Antidepressant response trajectories and quantitative electroencephalography (QEEG) biomarkers in major depressive disorder.

J Psychiatr Res

Semel Institute for Neuroscience and Human Behavior at UCLA, Department of Psychiatry and Biobehavioral Sciences, David Geffen School of Medicine at UCLA, Los Angeles, CA 90024-1759, United States.

Published: January 2010

Individuals with Major Depressive Disorder (MDD) vary regarding the rate, magnitude and stability of symptom changes during antidepressant treatment. Growth mixture modeling (GMM) can be used to identify patterns of change in symptom severity over time. Quantitative electroencephalographic (QEEG) cordance within the first week of treatment has been associated with endpoint clinical outcomes but has not been examined in relation to patterns of symptom change.
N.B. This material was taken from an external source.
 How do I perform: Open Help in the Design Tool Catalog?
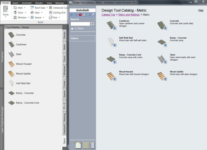coord(201,10)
Ninety-four adults with MDD were randomized to eight weeks of double-blinded treatment with fluoxetine 20mg or venlafaxine 150mg (n=49) or placebo (n=45). An exploratory random effect GMM was applied to Hamilton Depression Rating Scale (Ham-D(17)) scores over 11 timepoints. Linear mixed models examined 48-h, and 1-week changes in QEEG midline-and-right-frontal (MRF) cordance for subjects in the GMM trajectory classes. Among medication subjects an estimated 62% of subjects were classified as responders, 21% as non-responders, and 17% as symptomatically volatile-i.e., showing a course of alternating improvement and worsening. MRF cordance showed a significant class-by-time interaction (F((2,41))=6.82, p=.003); as hypothesized, the responders showed a significantly greater 1-week decrease in cordance as compared to non-responders (mean difference=-.76, Std. Error=.34, df=73, p=.03) but not volatile subjects. Subjects with a volatile course of symptom change may merit special clinical consideration and, from a research perspective, may confound the interpretation of typical binary endpoint outcomes. Statistical methods such as GMM are needed to identify clinically relevant symptom response trajectories.